Line count for the string "menu": state how many lines in the records below hold it, giving only the number.

* **Collected data entries**:
------------------------------------------------------------

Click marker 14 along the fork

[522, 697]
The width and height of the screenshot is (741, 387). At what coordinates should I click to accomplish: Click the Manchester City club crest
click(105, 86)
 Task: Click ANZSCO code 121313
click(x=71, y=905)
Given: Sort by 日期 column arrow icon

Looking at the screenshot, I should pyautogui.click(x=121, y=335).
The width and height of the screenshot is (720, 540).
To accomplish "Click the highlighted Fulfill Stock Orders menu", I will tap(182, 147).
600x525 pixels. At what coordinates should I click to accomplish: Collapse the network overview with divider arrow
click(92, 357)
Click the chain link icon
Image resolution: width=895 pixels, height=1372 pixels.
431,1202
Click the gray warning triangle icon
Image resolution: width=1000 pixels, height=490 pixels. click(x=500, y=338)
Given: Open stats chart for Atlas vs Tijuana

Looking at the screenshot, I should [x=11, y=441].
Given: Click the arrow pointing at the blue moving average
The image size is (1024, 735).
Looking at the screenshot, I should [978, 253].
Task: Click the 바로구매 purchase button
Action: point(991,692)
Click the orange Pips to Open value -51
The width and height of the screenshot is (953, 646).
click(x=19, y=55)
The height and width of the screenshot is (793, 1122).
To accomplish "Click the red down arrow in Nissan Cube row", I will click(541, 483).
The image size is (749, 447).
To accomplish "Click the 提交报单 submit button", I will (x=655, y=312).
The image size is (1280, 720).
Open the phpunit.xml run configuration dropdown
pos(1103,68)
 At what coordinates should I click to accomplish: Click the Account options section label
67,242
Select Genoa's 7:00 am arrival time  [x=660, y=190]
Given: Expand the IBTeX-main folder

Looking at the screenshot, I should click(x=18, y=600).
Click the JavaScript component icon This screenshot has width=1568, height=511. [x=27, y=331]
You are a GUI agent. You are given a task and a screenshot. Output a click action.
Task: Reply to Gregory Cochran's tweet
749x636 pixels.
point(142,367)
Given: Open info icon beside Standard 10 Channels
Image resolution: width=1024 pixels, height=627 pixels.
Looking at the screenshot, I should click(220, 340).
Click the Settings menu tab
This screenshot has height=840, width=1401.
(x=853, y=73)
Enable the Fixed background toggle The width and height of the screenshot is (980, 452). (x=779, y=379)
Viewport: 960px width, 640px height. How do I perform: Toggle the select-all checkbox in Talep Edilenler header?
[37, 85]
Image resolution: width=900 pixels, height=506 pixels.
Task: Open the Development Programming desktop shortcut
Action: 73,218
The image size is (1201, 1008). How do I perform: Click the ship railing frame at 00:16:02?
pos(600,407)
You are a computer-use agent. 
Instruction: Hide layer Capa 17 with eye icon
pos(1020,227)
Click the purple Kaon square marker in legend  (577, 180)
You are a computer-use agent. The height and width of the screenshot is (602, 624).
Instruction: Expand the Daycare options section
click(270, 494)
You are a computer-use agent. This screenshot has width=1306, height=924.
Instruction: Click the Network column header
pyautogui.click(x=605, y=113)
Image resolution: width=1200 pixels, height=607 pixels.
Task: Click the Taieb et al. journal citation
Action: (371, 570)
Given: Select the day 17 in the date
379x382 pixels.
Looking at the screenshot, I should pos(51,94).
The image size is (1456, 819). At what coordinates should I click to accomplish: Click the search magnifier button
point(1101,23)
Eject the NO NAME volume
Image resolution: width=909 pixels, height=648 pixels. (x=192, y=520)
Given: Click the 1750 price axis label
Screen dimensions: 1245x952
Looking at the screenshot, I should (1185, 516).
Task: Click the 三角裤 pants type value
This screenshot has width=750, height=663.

------------------------------------------------------------

* **WORKED SOLUTION**:
2